Peter Eiberg Thorup (14 December 1948 – 3 August 2007) was a Danish guitarist, singer, composer and record producer. He was one of the most important blues musicians in Denmark, and he was known outside his own country, when in the late 1960s he met Alexis Korner and the two formed the bands New Church, The Beefeaters, CCS, and later Snape.

Career
Thorup played at the age of 18 in the Danish band, Beefeaters, and he met Korner on his concert tour in Scandinavia. They formed New Church, and then in 1970 CCS around Korner and Thorup, the rest of the line-up was rather loose and depended on the  availability in the schedules of many musicians. Frequent performers within the band included Tony Carr (drums), trumpeter Harold Beckett, Herbie Flowers on bass guitar, Henry Lowther (trumpet) and Harold McNair with woodwind instruments. They were among the first groups to record on Mickie Most's RAK Records and John Cameron arranged their albums. They had several hit singles, commencing with a cover of Led Zeppelin's "Whole Lotta Love", which was used as the theme for BBC Television's Top Of The Pops.

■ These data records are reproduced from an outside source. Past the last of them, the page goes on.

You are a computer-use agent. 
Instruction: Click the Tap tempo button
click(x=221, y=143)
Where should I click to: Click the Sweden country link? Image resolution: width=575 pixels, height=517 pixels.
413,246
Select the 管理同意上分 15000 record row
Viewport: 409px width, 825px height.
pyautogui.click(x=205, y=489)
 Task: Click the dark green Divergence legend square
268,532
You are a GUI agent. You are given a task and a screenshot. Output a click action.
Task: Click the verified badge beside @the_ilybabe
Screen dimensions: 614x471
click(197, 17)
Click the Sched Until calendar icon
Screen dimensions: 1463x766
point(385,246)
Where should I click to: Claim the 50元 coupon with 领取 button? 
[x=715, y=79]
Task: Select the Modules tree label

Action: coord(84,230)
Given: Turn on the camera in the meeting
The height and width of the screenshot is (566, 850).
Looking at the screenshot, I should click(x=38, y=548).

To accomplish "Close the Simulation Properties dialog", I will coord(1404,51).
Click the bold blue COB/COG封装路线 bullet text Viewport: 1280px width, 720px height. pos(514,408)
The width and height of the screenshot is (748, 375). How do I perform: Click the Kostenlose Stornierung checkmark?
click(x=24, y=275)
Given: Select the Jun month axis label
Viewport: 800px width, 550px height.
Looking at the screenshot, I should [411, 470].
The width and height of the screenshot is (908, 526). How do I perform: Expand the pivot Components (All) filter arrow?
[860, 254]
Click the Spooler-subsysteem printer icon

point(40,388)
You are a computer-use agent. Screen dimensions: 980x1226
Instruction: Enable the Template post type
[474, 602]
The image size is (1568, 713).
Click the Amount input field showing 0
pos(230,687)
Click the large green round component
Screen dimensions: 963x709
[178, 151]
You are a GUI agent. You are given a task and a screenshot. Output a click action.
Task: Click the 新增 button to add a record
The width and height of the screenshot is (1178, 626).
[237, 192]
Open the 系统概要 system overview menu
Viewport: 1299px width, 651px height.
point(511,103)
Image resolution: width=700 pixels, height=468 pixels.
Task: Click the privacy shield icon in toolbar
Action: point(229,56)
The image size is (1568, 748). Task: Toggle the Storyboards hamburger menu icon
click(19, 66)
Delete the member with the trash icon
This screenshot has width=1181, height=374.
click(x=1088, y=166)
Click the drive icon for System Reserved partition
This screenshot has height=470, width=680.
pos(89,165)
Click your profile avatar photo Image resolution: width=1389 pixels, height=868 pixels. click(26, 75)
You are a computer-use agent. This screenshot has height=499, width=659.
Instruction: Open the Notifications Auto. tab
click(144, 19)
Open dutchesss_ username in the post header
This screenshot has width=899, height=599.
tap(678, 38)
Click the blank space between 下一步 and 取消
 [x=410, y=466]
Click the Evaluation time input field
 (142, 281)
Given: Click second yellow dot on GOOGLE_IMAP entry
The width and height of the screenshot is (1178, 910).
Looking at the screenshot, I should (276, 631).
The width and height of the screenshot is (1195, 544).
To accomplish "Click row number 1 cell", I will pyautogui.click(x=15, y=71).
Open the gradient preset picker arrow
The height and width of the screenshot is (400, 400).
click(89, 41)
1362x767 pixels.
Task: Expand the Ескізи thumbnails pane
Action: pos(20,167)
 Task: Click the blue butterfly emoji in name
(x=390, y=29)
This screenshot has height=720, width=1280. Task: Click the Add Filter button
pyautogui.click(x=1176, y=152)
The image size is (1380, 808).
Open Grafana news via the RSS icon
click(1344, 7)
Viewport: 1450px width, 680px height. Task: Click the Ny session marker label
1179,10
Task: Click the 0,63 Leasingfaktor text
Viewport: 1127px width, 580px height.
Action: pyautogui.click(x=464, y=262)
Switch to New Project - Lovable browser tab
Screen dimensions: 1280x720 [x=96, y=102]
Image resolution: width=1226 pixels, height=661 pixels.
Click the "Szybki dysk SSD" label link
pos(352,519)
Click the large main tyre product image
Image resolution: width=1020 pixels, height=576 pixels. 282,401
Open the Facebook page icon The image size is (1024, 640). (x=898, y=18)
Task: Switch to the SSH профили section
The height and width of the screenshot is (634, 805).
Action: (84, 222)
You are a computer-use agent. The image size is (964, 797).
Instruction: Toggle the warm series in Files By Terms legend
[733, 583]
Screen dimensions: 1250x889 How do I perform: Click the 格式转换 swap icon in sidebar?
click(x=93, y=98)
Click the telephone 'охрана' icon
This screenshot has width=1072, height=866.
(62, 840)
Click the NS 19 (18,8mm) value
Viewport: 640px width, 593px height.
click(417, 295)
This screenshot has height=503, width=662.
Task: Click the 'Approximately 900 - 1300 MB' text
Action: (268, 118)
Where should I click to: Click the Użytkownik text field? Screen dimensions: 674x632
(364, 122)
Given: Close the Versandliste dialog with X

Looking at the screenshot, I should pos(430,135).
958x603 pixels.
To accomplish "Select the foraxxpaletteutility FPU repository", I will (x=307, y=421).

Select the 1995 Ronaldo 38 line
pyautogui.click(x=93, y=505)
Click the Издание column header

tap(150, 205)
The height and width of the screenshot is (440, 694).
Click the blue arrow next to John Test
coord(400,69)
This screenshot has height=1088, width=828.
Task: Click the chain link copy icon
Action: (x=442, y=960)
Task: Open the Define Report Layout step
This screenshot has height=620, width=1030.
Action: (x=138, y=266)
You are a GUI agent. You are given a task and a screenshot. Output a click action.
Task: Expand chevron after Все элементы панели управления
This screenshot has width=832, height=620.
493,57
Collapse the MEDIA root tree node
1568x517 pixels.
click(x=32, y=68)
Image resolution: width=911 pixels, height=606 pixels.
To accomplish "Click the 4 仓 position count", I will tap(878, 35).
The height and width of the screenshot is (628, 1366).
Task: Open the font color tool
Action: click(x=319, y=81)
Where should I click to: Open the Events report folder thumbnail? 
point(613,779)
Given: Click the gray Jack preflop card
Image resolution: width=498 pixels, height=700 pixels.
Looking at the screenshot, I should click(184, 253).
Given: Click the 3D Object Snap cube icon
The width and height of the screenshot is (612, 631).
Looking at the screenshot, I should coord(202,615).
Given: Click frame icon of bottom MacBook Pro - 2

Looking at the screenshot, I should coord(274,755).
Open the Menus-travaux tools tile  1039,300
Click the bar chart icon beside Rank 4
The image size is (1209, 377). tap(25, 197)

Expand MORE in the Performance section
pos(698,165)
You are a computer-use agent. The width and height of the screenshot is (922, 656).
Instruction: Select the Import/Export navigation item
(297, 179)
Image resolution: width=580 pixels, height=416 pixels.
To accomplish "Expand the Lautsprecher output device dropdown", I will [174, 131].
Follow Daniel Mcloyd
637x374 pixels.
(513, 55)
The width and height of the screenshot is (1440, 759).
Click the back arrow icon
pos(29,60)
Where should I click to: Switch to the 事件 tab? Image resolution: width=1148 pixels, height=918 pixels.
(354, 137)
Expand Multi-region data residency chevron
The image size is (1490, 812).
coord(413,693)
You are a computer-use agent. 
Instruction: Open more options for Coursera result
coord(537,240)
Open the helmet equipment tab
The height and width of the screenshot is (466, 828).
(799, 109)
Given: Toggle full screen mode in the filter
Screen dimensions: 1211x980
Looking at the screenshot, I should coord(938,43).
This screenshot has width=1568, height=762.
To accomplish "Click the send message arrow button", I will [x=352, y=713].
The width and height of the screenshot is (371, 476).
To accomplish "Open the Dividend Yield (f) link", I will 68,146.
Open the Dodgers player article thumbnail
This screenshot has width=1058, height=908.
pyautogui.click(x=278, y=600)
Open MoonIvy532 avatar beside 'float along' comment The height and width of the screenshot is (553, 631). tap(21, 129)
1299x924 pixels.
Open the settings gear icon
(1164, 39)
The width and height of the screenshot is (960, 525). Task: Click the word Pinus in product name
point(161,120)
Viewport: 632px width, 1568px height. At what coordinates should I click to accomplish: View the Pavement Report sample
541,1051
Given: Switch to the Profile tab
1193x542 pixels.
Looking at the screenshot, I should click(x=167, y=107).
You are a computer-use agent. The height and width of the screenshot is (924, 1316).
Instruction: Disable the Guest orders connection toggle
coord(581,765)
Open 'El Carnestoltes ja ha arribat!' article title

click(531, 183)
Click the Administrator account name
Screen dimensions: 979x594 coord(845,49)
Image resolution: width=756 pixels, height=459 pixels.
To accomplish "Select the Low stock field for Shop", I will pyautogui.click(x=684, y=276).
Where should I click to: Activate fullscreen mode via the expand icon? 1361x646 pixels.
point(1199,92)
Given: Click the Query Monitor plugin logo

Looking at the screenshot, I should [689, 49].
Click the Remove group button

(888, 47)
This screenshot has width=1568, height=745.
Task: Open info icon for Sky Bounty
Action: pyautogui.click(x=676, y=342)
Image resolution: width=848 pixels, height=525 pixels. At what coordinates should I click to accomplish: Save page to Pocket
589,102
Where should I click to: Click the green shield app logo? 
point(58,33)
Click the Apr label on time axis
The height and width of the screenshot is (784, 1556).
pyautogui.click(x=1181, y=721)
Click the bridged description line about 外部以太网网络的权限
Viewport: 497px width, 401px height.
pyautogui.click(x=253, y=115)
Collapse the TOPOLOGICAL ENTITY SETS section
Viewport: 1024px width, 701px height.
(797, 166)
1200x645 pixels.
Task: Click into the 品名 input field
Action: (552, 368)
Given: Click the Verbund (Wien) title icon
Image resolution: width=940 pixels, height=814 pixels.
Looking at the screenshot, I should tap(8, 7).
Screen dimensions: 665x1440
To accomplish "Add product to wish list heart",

Their music was characterised by Korner's growling vocals and Thorup's higher tones. They split in 1973 to create a band, Snape, that Korner and Thorup formed when on tour with King Crimson in the United States. King Crimson members Boz Burrell, Mel Collins, and Ian Wallace left Robert Fripp  in New Orleans to continue on tour with Korner. Thorup appeared on Korner's 1972 studio album Accidentally Born in New Orleans. A live album from this band was released in Germany. During this period, Thorup frequented London's nightclubs, performing with Korner and Colin Hodgkinson on bass.

In 1976 Thorup returned to Denmark to work with Danish musicians including Sebastian.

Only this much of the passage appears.